New York-based iRi loves strong, polarizing women, whether the buzzy shoe brand is dressing Gigi and Bella Hadid on the streets, or casting PAPER cover star Jazzelle Zanaughtti in their campaigns. Founded in 2017 by designer Janet Yeung, iRi's new campaign continues in this same spirit, featuring British photographer and director Nadia Lee Cohen — a provocative image-maker who's been behind some of the past year's most exciting visuals.
In the photographs, shot by Jordan Hemingway, Lee Cohen poses with stacked synthetic wigs and squishes her face against a copier. It's all to promote Collection 5, with a campaign that channels "the idea how how shoes can make you feel, and how you can transform yourself throughout different styles," according to the brand. "Shoes carry the ability to transform the wearer, and influence the way we move and feel — physically and emotionally."
Lee Cohen worked with the iRi team to create different characters, all of which reflect identities inspired by their shoes. With a genderless approach to footwear, iRi wants to reinforce the importance of having freedom, and the ability to be whomever you want to be through personal style. With her cinematic, chameleon-like persona, Lee Cohen fully embodies this mission in her own work.
PAPER premieres iRi's latest campaign, below, alongside an interview with Lee Cohen, where she talks about crime scene photography, laser hair removal, and "pathetic tiny mules."
When people ask what do you do, what do you say?
I usually say, "I am a photographer," though "director" describes my work better. I don't use the latter, as it sort of makes me cringe — it is such an LA thing to say, especially when you are attempting to impress.
Your main mediums are photography and video, so how does it then feel when you are on the other side and you have your picture taken?
I generally only really like having my photograph taken by someone I have a rapport with or has a distinctive style. I like it when I'm captured in a style very far from my own.
How do you pick people you collaborate with?
It's very natural.
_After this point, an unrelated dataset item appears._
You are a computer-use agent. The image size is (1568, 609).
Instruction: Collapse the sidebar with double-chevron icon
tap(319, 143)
I don't work with people I don't get along with, and when I do collaborate it is when I found common ground on the opposite side, then I know I can make something good out of it.
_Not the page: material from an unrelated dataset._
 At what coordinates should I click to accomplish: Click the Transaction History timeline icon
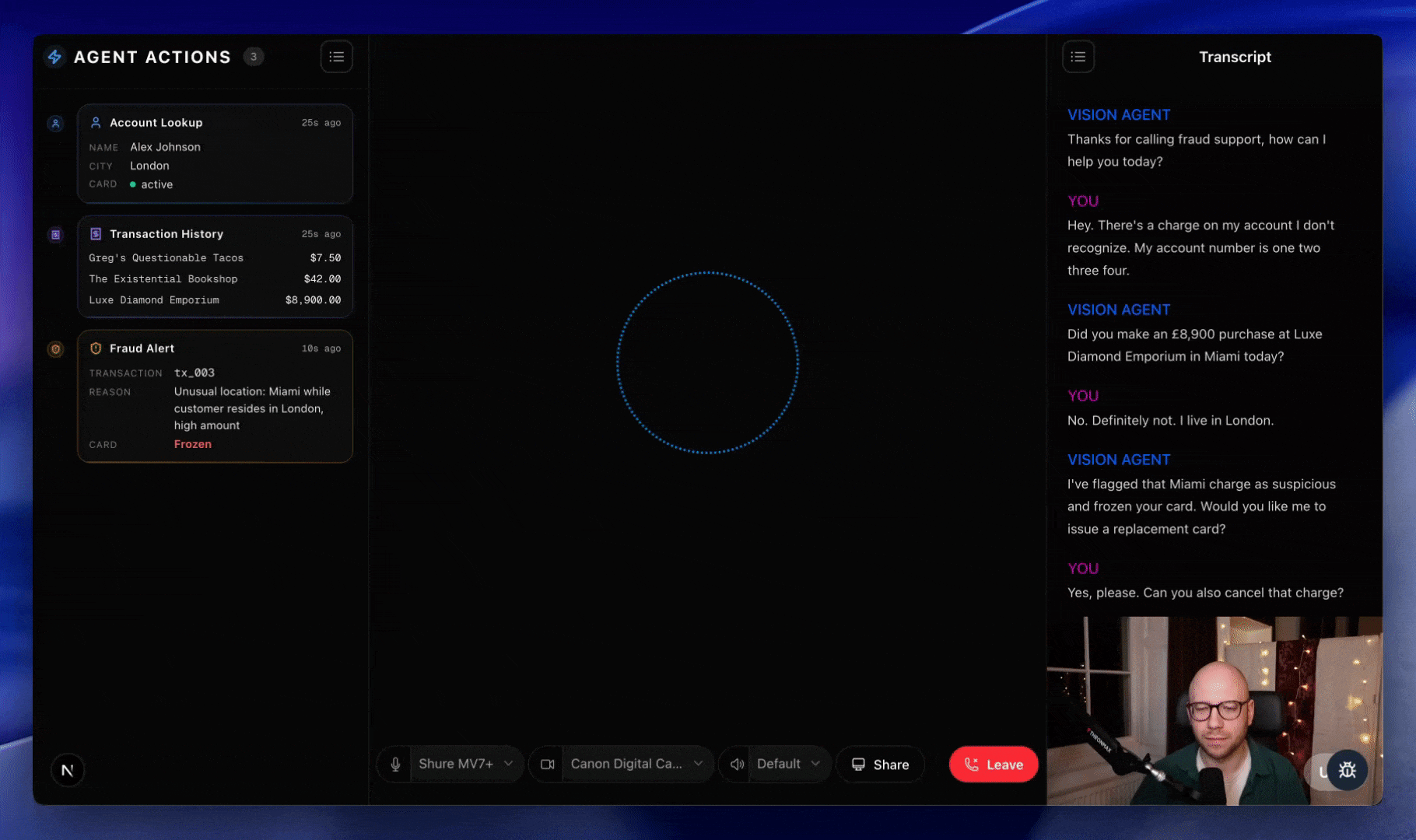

How was the iRi collaboration?
I love Jordan's work; it was the perfect example of talented people having creative freedom which resulted in something undiluted. For example, Sean (hairstylist) piled five synthetic wigs on top of my head, which resulted in one of my favorite hair looks to date.
In your work, are you more interested in telling the stories or telling the truth?
The lines are a bit blurred here. I like truth and realism when it comes to the casting and the mundanity of the subject matter, however, the narrative element outweighs any truth or realism when coming up with the characters and the world they live in.
Is there anything else you ever wanted to be beside an image maker?
A crime scene photographer. I'm morbidly fascinated yet hugely squeamish, so I'm not sure how that would have panned out.
If you could be any character from a book/movie/series, who would you be?
This is very difficult, as most of the fictional characters I'd have chosen plummet to their death. Perhaps I'd be Nastassja Kinski in Paris Texas, so I could then have the haircut I've always been too scared to commit to.
What is the most fun you ever had in your life?
Whenever I'm in the presence of a homosexual man I seem to have the most fun.
Do you like surprises?
I adore them.
Are you heels-shoe girl or flats/boots girl?
Heels, but sometimes pathetic tiny mules that barely count as a heel.
What is one thing you can't live without?
What is the best decision you ever made?
Laser hair removal.
If you could pick one song that could serve as the soundtrack for this collaboration/shoot which would that be?
Probably something by Apex Twin, maybe "Window Licker," or/and "Alberto Balsam."